> **Instructions for the task**
Would you please set down the entries below exactly as shown?
━━━━━━━━━━
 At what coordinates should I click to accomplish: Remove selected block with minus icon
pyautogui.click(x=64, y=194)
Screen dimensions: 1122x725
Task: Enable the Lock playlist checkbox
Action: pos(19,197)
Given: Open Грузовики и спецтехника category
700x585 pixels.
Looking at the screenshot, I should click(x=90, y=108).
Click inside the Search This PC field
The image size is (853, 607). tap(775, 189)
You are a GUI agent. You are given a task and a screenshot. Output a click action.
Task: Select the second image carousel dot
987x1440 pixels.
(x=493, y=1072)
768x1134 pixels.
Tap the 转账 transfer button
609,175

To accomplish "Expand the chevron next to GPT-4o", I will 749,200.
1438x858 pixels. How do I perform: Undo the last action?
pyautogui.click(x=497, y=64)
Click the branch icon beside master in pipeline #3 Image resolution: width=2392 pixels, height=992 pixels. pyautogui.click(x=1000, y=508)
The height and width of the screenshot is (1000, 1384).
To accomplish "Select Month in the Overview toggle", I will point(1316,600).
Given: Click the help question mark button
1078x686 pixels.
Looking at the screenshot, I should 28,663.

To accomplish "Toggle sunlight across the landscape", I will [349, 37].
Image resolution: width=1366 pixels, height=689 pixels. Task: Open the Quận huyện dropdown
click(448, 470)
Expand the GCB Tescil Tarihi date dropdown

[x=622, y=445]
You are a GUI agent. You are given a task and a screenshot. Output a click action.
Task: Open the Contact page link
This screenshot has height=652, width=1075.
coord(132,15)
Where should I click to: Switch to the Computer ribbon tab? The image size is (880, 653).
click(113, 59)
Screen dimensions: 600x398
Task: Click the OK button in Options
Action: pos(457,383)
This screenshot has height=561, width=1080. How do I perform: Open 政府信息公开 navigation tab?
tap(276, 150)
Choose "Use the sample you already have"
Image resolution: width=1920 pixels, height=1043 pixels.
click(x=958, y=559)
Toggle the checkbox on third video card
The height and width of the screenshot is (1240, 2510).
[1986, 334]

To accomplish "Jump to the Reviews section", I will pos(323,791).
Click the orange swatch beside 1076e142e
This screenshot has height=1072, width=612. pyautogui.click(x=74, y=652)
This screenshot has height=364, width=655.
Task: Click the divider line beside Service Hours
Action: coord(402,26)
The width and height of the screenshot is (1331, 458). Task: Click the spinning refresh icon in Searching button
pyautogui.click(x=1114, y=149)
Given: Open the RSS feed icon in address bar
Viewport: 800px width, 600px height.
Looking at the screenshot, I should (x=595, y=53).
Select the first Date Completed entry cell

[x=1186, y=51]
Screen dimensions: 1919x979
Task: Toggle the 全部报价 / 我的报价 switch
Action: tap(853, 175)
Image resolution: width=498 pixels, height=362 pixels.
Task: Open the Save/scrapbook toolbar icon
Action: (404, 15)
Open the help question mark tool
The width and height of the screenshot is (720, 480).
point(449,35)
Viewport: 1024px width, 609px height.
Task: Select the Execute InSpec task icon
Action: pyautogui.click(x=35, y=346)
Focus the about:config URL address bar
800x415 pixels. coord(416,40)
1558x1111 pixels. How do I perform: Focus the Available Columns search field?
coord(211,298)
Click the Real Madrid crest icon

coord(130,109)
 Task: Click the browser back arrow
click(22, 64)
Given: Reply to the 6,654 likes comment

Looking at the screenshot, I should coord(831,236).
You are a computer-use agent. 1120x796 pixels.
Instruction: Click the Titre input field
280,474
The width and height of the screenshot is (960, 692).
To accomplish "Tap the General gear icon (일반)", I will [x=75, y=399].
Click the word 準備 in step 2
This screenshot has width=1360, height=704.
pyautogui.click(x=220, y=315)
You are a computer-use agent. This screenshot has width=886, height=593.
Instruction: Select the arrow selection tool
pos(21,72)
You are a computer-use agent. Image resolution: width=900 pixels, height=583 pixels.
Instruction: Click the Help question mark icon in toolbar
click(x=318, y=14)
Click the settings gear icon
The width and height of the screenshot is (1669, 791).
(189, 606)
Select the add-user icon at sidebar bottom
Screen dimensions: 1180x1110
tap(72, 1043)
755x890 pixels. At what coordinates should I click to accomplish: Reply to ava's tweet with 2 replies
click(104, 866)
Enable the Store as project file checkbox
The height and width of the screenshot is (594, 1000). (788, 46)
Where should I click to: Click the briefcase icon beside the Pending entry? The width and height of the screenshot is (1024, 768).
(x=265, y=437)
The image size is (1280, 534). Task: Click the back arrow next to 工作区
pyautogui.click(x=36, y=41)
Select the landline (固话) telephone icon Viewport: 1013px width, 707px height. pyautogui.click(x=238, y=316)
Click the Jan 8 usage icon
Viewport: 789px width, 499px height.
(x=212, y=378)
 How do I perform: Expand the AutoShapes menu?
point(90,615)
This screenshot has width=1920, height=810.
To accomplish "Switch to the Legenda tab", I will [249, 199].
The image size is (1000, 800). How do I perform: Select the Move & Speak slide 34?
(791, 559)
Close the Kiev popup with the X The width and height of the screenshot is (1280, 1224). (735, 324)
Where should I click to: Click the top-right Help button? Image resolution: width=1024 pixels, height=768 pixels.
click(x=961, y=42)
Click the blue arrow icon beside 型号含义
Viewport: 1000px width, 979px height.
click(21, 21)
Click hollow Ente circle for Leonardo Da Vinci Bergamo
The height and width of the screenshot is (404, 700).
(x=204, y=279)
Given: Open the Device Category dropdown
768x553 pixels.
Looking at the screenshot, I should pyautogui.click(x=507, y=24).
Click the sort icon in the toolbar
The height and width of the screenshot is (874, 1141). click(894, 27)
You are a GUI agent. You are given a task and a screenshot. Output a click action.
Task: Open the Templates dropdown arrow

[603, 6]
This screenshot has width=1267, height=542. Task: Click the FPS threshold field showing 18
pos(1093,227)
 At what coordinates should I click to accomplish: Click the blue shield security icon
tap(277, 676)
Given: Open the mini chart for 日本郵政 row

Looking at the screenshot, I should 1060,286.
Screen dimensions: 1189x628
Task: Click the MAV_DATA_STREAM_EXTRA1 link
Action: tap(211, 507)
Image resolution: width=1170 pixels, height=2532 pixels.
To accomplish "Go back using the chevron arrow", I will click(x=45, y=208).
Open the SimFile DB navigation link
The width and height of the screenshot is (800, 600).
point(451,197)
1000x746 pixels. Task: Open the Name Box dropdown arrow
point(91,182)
━━━━━━━━━━
> **Answer to this exercise**
 At what coordinates should I click to accomplish: Remove selected block with minus icon
pyautogui.click(x=64, y=194)
Screen dimensions: 1122x725
Task: Enable the Lock playlist checkbox
Action: pos(19,197)
Given: Open Грузовики и спецтехника category
700x585 pixels.
Looking at the screenshot, I should click(x=90, y=108).
Click inside the Search This PC field
The image size is (853, 607). tap(775, 189)
You are a GUI agent. You are given a task and a screenshot. Output a click action.
Task: Select the second image carousel dot
987x1440 pixels.
(x=493, y=1072)
768x1134 pixels.
Tap the 转账 transfer button
609,175

To accomplish "Expand the chevron next to GPT-4o", I will 749,200.
1438x858 pixels. How do I perform: Undo the last action?
pyautogui.click(x=497, y=64)
Click the branch icon beside master in pipeline #3 Image resolution: width=2392 pixels, height=992 pixels. pyautogui.click(x=1000, y=508)
The height and width of the screenshot is (1000, 1384).
To accomplish "Select Month in the Overview toggle", I will point(1316,600).
Given: Click the help question mark button
1078x686 pixels.
Looking at the screenshot, I should 28,663.

To accomplish "Toggle sunlight across the landscape", I will [349, 37].
Image resolution: width=1366 pixels, height=689 pixels. Task: Open the Quận huyện dropdown
click(448, 470)
Expand the GCB Tescil Tarihi date dropdown

[x=622, y=445]
You are a GUI agent. You are given a task and a screenshot. Output a click action.
Task: Open the Contact page link
This screenshot has height=652, width=1075.
coord(132,15)
Where should I click to: Switch to the Computer ribbon tab? The image size is (880, 653).
click(113, 59)
Screen dimensions: 600x398
Task: Click the OK button in Options
Action: pos(457,383)
This screenshot has height=561, width=1080. How do I perform: Open 政府信息公开 navigation tab?
tap(276, 150)
Choose "Use the sample you already have"
Image resolution: width=1920 pixels, height=1043 pixels.
click(x=958, y=559)
Toggle the checkbox on third video card
The height and width of the screenshot is (1240, 2510).
[1986, 334]

To accomplish "Jump to the Reviews section", I will pos(323,791).
Click the orange swatch beside 1076e142e
This screenshot has height=1072, width=612. pyautogui.click(x=74, y=652)
This screenshot has height=364, width=655.
Task: Click the divider line beside Service Hours
Action: coord(402,26)
The width and height of the screenshot is (1331, 458). Task: Click the spinning refresh icon in Searching button
pyautogui.click(x=1114, y=149)
Given: Open the RSS feed icon in address bar
Viewport: 800px width, 600px height.
Looking at the screenshot, I should (x=595, y=53).
Select the first Date Completed entry cell

[x=1186, y=51]
Screen dimensions: 1919x979
Task: Toggle the 全部报价 / 我的报价 switch
Action: tap(853, 175)
Image resolution: width=498 pixels, height=362 pixels.
Task: Open the Save/scrapbook toolbar icon
Action: (404, 15)
Open the help question mark tool
The width and height of the screenshot is (720, 480).
point(449,35)
Viewport: 1024px width, 609px height.
Task: Select the Execute InSpec task icon
Action: pyautogui.click(x=35, y=346)
Focus the about:config URL address bar
800x415 pixels. coord(416,40)
1558x1111 pixels. How do I perform: Focus the Available Columns search field?
coord(211,298)
Click the Real Madrid crest icon

coord(130,109)
 Task: Click the browser back arrow
click(22, 64)
Given: Reply to the 6,654 likes comment

Looking at the screenshot, I should coord(831,236).
You are a computer-use agent. 1120x796 pixels.
Instruction: Click the Titre input field
280,474
The width and height of the screenshot is (960, 692).
To accomplish "Tap the General gear icon (일반)", I will [x=75, y=399].
Click the word 準備 in step 2
This screenshot has width=1360, height=704.
pyautogui.click(x=220, y=315)
You are a computer-use agent. This screenshot has width=886, height=593.
Instruction: Select the arrow selection tool
pos(21,72)
You are a computer-use agent. Image resolution: width=900 pixels, height=583 pixels.
Instruction: Click the Help question mark icon in toolbar
click(x=318, y=14)
Click the settings gear icon
The width and height of the screenshot is (1669, 791).
(189, 606)
Select the add-user icon at sidebar bottom
Screen dimensions: 1180x1110
tap(72, 1043)
755x890 pixels. At what coordinates should I click to accomplish: Reply to ava's tweet with 2 replies
click(104, 866)
Enable the Store as project file checkbox
The height and width of the screenshot is (594, 1000). (788, 46)
Where should I click to: Click the briefcase icon beside the Pending entry? The width and height of the screenshot is (1024, 768).
(x=265, y=437)
The image size is (1280, 534). Task: Click the back arrow next to 工作区
pyautogui.click(x=36, y=41)
Select the landline (固话) telephone icon Viewport: 1013px width, 707px height. pyautogui.click(x=238, y=316)
Click the Jan 8 usage icon
Viewport: 789px width, 499px height.
(x=212, y=378)
 How do I perform: Expand the AutoShapes menu?
point(90,615)
This screenshot has width=1920, height=810.
To accomplish "Switch to the Legenda tab", I will [249, 199].
The image size is (1000, 800). How do I perform: Select the Move & Speak slide 34?
(791, 559)
Close the Kiev popup with the X The width and height of the screenshot is (1280, 1224). (735, 324)
Where should I click to: Click the top-right Help button? Image resolution: width=1024 pixels, height=768 pixels.
click(x=961, y=42)
Click the blue arrow icon beside 型号含义
Viewport: 1000px width, 979px height.
click(21, 21)
Click hollow Ente circle for Leonardo Da Vinci Bergamo
The height and width of the screenshot is (404, 700).
(x=204, y=279)
Given: Open the Device Category dropdown
768x553 pixels.
Looking at the screenshot, I should pyautogui.click(x=507, y=24).
Click the sort icon in the toolbar
The height and width of the screenshot is (874, 1141). click(894, 27)
You are a GUI agent. You are given a task and a screenshot. Output a click action.
Task: Open the Templates dropdown arrow

[603, 6]
This screenshot has width=1267, height=542. Task: Click the FPS threshold field showing 18
pos(1093,227)
 At what coordinates should I click to accomplish: Click the blue shield security icon
tap(277, 676)
Given: Open the mini chart for 日本郵政 row

Looking at the screenshot, I should 1060,286.
Screen dimensions: 1189x628
Task: Click the MAV_DATA_STREAM_EXTRA1 link
Action: tap(211, 507)
Image resolution: width=1170 pixels, height=2532 pixels.
To accomplish "Go back using the chevron arrow", I will click(x=45, y=208).
Open the SimFile DB navigation link
The width and height of the screenshot is (800, 600).
point(451,197)
1000x746 pixels. Task: Open the Name Box dropdown arrow
point(91,182)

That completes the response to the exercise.